== WHAT THE TASK REQUIRES ==
Beginning at the line that contains "Collapse the Favorites section", output each line exactly through the end of the records, and drop any pictures.

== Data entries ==
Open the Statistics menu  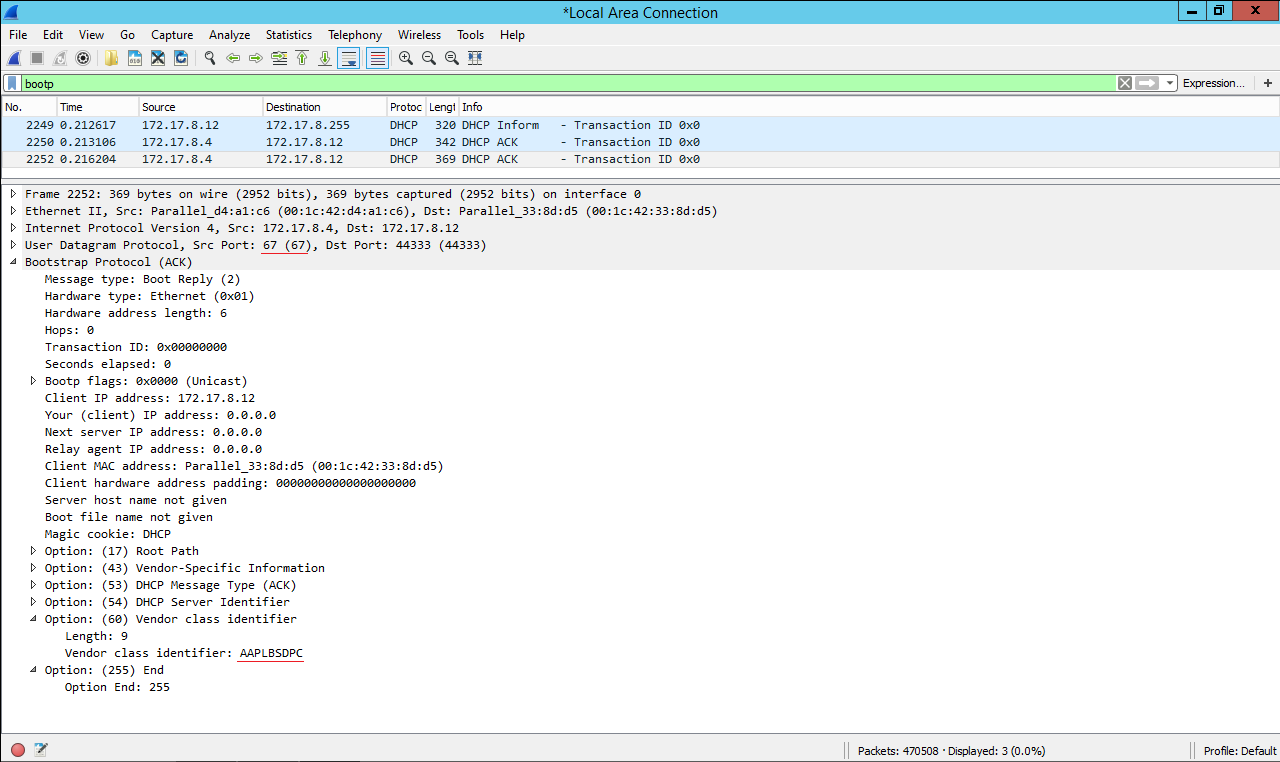coord(288,34)

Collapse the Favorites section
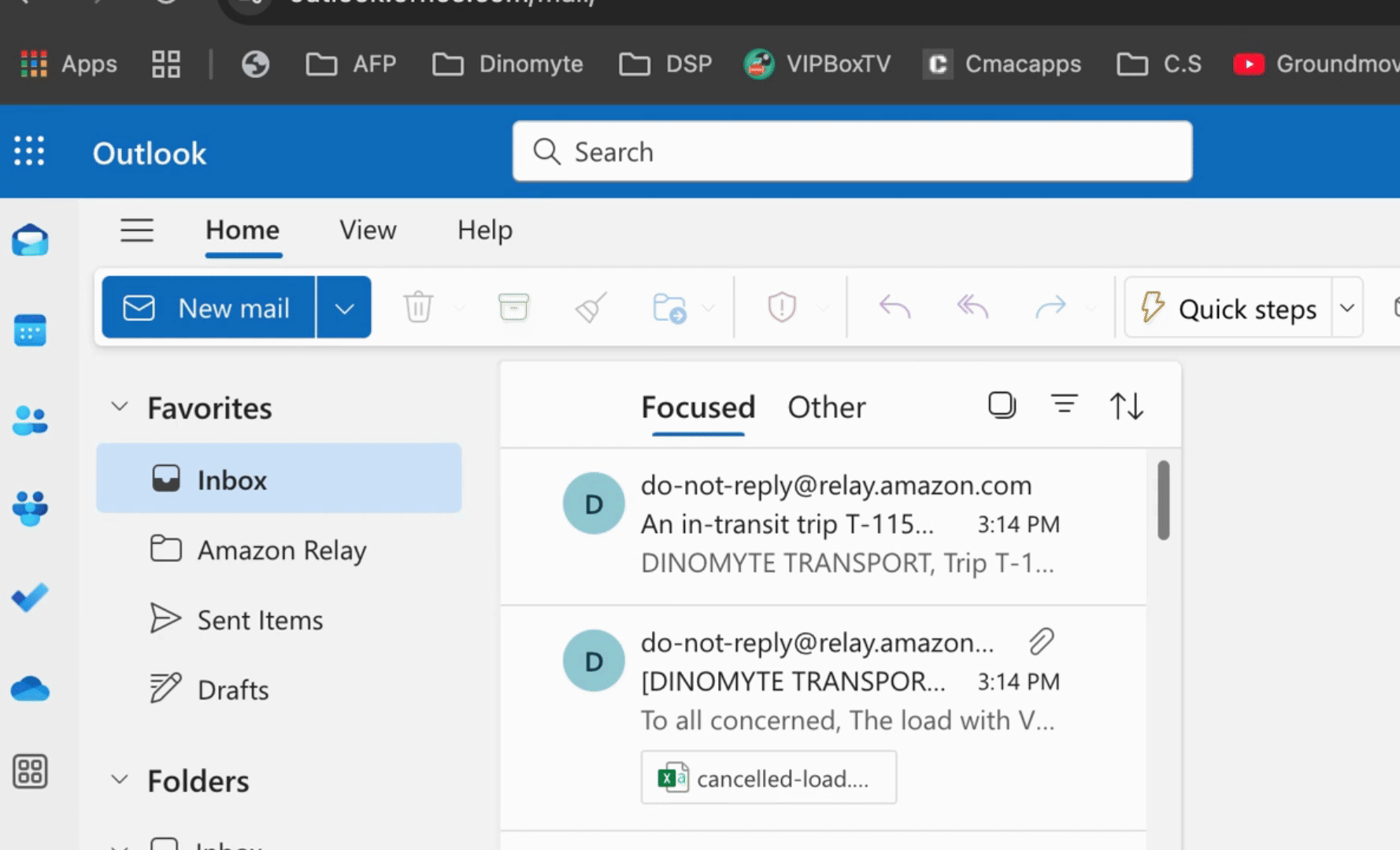pos(120,407)
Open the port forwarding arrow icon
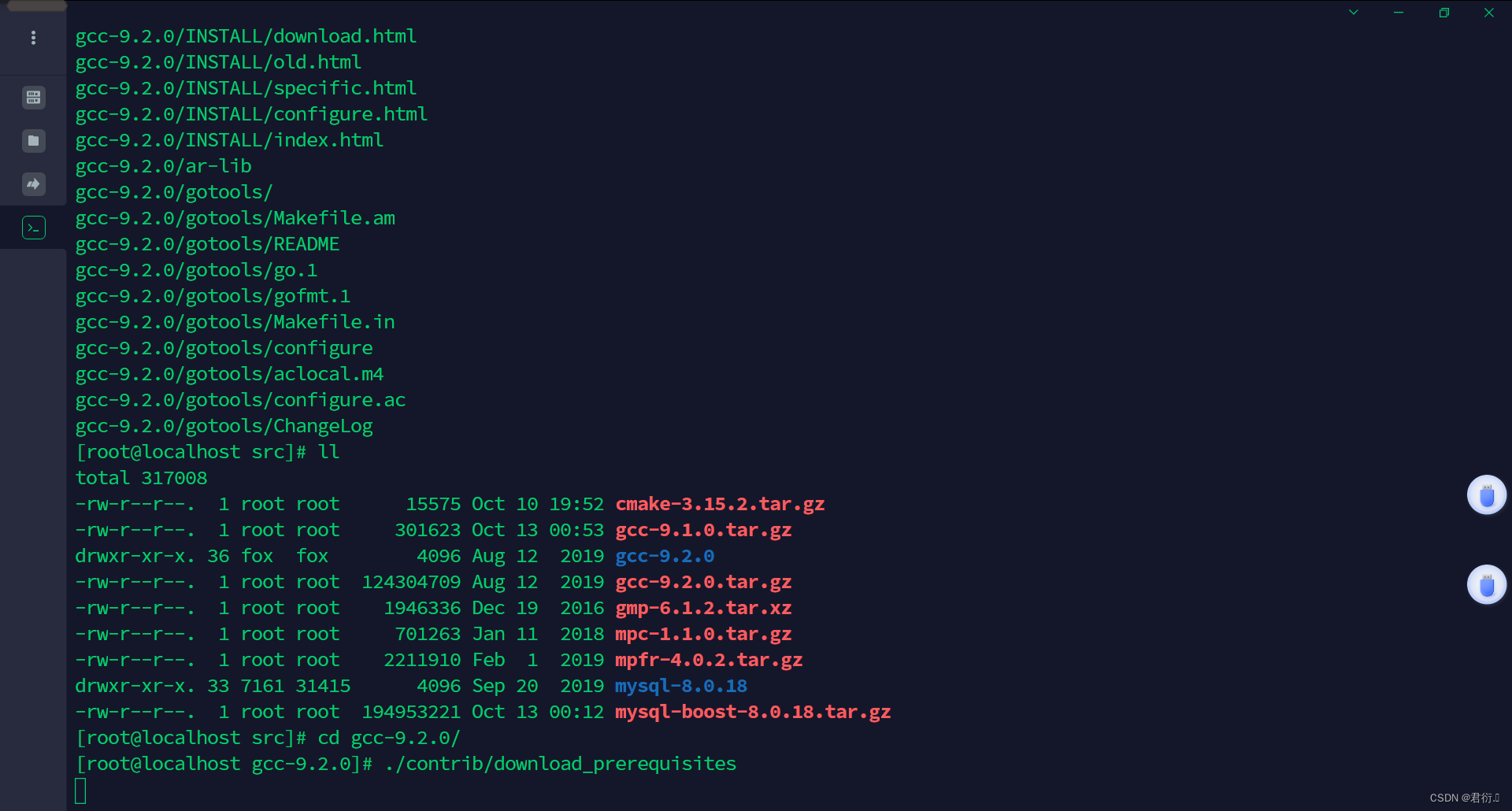 tap(33, 184)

== RESPONSE ==
Collapse the Favorites section
pos(120,407)
Open the port forwarding arrow icon
 tap(33, 184)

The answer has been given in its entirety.